**Problem statement:**
Beginning with the line where "[Open search] (233, 65)" appears, please restate each line of the records below word for word until the last one, inclusive, and nothing else.

**The data:**
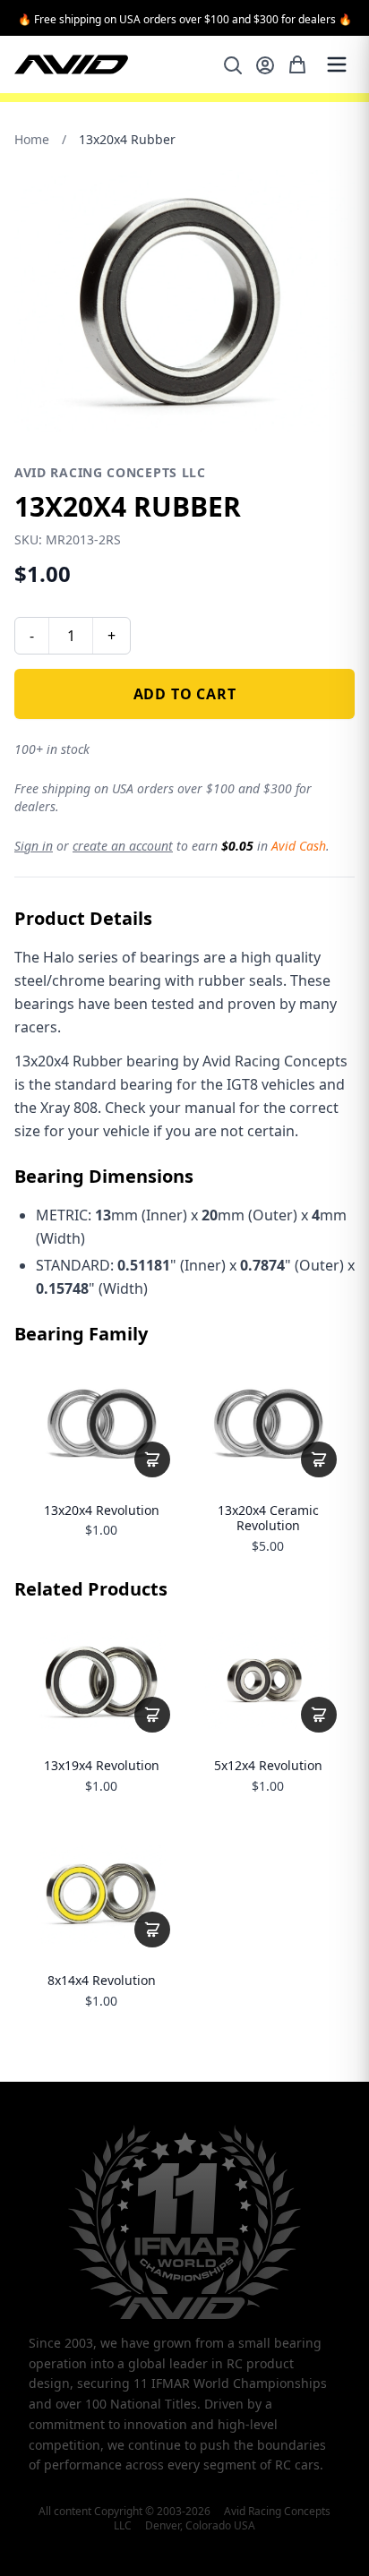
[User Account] (265, 65)
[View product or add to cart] (152, 1459)
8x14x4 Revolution (101, 1981)
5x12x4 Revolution (268, 1766)
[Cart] (297, 64)
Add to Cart (184, 694)
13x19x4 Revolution (101, 1766)
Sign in (33, 845)
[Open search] (233, 65)
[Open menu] (337, 64)
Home (31, 139)
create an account (123, 845)
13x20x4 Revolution (101, 1510)
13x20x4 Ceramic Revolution (268, 1518)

**Output of the exercise:**
[Open search] (233, 65)
[Open menu] (337, 64)
Home (31, 139)
create an account (123, 845)
13x20x4 Revolution (101, 1510)
13x20x4 Ceramic Revolution (268, 1518)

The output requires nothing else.